| Texte présenté |
1622159_10208555657070047_3Quand je prononce le mot Avenir,
Sa première syllabe appartient déjà au passé.
Quand je prononce le mot Silence,
je le détruis.
Quand je prononce le mot Rien,
Je crée une chose qui ne tiendrait dans aucun néant.
Wislawa Szymborska, « Trois mots étranges », 1996, traduction de Piotr Kaminski.

ferli13De cette merveilleuse poétesse au style exquis et essentiel, d’une dignité de pyramide et d’une précision d’atome, prix Nobel de littérature en 1996, décédée en 2012 à l’âge de 88 ans, il n’existe en France à l’heure actuelle aucun ouvrage disponible*.
Ainsi va la poésie dans un monde qui, à vouloir l’oublier ou l’ignorer, va plus sûrement à sa perte.
C’est hélas un constat que faisait déjà en 1942, au plus sombre des années noires, celui que Max Jacob saluait comme « un grand ingénieur du rêve »:
« La poésie, c’est le moment de le redire un peu plus fort, n’a jamais cessé d’être, en dehors des textes ou en dépit des textes, chose essentielle et que je m’obstine à croire, à quelque degré et dans quelque forme que ce soit, et sans qu’il s’en doute, aussi indispensable à l’homme que l’oxygène ou le charbon. Mais elle le devient plus que jamais dans les temps que nous vivons. C’est le meilleur contrepoison, l’îlot blindé où l’intelligence se rassemble, la pièce close où l’âme accablée s’accorde un moment musical. Le répit qu’elle peut donner nous ouvre parfois le seul refuge où l’esprit affolé puisse espérer retrouver l’esprit.
Cette poésie, que les naïfs avaient crue morte, elle saute aujourd’hui d’entre les décombres et prend une chaleur nouvelle, comme un retour de flamme sort d’un crassier qu’on croyait éteint. Le besoin de poésie qu’éprouvent nos poumons intellectuels se manifeste donc dans le temps même que les hommes s’empêtrent dans des lignes de force. Profitons-en pour lui rendre, dans notre pays bouleversé, la place qui lui est due. Fortifions son rôle et son tonique.
(…) De tous temps, la poésie fut toujours ce qu’il y a de plus « moderne », de plus dynamique. Elle est là qui nous pré­cède et qui nous entraîne vers l’avenir. Quand les livres seront morts et leurs lecteurs, quand snobs et sous- critiques, complexes de mondains et reliefs d’intellectuels auront basculé du côté de l’ombre, la poésie ne se sera pas tue. C’est peut-être la seule chose éternelle. Et ne resterait-il plus rien de cet univers, la poésie du vide s’esclafferait, seule, dernière, définitive, sans commencement ni fin, pardonnant même à l’Absolu de l’avoir fait vivre un temps parmi des plumitifs et des versificateurs…

La poésie n’a lieu que pour quelques-uns. Et pourtant, elle se manifeste partout. Dans le cimetière de nos jours sombres, elle n’a jamais été plus étincelante de vitamines. La catastrophe lui rend des facettes, amplifie ses sonorités, multiplie ses prolongements. Il y a plus de poésie aujourd’hui que du temps de Sardanapale ou de celui de Sully-Prudhomme. Plus nos malheurs s’accumuleront, plus nombreuses seront ses sources.

| Données fournies |
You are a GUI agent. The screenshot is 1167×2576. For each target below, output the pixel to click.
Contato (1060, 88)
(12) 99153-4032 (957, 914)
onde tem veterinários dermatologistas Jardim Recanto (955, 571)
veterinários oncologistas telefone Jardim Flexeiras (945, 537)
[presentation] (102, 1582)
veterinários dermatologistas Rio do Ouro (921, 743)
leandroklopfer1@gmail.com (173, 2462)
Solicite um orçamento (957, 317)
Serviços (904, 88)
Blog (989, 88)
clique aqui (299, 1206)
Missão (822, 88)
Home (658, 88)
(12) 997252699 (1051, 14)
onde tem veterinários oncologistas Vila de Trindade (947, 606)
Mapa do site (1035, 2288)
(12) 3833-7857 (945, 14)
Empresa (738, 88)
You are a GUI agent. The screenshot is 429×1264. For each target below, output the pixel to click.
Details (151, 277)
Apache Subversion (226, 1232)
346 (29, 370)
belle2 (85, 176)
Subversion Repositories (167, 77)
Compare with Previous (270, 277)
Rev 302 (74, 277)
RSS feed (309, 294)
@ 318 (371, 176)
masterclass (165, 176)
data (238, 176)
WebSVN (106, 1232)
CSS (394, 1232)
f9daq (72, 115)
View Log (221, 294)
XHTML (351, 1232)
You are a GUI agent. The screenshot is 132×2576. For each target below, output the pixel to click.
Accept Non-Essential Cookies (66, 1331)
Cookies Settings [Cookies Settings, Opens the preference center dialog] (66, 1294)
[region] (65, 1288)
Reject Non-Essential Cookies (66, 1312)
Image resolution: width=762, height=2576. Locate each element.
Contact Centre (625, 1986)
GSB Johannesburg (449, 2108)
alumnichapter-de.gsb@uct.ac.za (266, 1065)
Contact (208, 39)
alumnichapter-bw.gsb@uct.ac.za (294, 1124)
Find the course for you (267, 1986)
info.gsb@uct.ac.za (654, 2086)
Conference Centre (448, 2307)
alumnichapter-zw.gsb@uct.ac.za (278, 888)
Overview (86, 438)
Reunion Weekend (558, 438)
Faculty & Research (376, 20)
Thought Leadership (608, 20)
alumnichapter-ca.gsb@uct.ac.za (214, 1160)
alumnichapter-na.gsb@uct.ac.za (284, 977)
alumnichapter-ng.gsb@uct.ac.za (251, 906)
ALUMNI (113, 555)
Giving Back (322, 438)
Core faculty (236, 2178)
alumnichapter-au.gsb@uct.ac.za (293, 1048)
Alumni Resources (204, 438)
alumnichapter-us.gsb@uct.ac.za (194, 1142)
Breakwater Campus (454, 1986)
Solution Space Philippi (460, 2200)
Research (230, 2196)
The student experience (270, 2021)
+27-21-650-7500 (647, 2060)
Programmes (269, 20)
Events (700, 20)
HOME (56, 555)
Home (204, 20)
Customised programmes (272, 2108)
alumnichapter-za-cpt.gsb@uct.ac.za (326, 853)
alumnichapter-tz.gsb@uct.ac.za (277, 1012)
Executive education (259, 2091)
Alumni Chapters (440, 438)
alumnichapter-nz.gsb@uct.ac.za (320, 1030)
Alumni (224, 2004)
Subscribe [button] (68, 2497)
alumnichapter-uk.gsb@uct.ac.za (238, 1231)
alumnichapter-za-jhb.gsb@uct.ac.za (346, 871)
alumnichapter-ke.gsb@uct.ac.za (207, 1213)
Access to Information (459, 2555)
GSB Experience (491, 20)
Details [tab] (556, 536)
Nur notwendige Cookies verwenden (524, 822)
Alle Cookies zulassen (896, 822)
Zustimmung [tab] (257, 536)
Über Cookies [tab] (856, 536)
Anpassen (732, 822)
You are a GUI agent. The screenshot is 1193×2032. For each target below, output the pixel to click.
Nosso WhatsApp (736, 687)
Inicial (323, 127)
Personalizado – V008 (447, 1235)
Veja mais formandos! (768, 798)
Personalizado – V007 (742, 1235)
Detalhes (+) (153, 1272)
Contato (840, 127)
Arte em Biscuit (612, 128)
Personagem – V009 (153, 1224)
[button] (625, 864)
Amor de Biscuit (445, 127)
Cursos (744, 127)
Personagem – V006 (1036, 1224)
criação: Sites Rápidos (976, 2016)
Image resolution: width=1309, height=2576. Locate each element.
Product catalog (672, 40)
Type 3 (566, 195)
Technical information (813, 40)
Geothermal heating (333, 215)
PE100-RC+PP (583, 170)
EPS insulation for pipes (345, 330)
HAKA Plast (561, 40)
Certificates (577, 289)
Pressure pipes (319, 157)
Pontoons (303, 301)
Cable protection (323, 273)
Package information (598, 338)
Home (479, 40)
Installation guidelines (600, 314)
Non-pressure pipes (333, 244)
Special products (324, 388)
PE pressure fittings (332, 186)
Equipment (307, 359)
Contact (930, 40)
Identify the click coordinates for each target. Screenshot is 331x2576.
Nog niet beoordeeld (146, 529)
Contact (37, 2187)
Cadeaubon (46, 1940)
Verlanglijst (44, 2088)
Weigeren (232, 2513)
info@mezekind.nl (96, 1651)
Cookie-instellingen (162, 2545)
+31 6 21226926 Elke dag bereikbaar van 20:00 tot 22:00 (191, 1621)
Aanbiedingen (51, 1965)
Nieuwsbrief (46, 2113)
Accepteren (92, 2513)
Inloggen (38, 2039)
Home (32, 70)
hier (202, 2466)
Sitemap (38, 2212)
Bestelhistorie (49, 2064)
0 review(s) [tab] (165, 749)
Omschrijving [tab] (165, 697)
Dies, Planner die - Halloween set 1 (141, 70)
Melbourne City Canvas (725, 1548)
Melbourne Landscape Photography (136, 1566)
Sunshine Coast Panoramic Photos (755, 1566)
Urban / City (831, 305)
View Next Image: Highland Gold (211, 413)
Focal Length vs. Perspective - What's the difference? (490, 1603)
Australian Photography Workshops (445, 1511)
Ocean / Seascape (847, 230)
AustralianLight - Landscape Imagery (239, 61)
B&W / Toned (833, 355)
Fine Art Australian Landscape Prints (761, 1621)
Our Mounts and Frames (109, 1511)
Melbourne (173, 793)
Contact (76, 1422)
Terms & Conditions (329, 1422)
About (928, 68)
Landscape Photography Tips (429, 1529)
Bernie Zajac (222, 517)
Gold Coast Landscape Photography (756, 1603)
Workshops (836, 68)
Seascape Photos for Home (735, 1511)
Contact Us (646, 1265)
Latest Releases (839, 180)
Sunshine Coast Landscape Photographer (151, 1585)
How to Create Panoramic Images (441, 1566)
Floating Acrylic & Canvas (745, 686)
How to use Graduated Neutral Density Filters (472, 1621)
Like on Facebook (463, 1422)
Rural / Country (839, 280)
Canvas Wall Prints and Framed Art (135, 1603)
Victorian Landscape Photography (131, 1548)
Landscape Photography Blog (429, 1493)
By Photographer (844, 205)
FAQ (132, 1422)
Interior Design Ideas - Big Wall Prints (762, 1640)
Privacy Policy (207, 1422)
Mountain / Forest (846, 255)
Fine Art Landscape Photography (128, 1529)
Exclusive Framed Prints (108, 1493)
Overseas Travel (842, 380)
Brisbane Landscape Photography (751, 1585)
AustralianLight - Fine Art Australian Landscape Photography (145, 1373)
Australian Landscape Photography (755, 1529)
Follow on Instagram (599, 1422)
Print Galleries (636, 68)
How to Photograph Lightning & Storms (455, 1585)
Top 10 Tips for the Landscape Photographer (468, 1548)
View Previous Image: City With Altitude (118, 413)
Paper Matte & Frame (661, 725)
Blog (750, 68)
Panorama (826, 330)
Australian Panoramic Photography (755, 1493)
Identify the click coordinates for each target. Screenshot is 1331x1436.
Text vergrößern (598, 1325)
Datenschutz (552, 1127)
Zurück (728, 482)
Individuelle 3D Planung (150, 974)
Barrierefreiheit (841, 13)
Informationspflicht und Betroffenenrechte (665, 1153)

| Tâches à réaliser |
a) En quelle année Wislawa Szymborska a-t-elle reçu le prix Nobel de littérature, selon le texte sur la poésie ?
b) Reprenez le texte sur la poésie après sa dernière phrase et prolongez-le de quelques lignes.

| Résultats des tâches |
a) En 1996.

b)
Ce qui peut mourir, ce qui mourra, ce sont les « événe­ments visibles », c’est le théâtre accidentel.

Mais de ces coutumes que nous acceptons en naissant, de ces contraintes qui font l’ouvrier, le soldat, l’ingénieur, le prêtre, la guerre, le poète peut percevoir et peut tirer des phénomènes qui seront situés, comme disent les astro­nomes, à des siècles de lumière de cette fabrication dont nous assomment les jeandlettres. »
Léon-Paul Fargue, « Poésie », Lanterne magique, Chroniques littéraires de Paris occupé, Seghers, 2015.

*Un choix de ses poèmes avait été publié sous le titre De la mort sans exagérer (Fayard, 1996) et Je ne sais quelles gens (Fayard, 1997) dans une excellente traduction de Piotr Kamiński. Ces tirages sont épuisés depuis longtemps et rares sont les exemplaires disponibles en bibliothèque… Heureusement on peut lire Wislawa Szymborska dans cette excellente page d’Esprits Nomades.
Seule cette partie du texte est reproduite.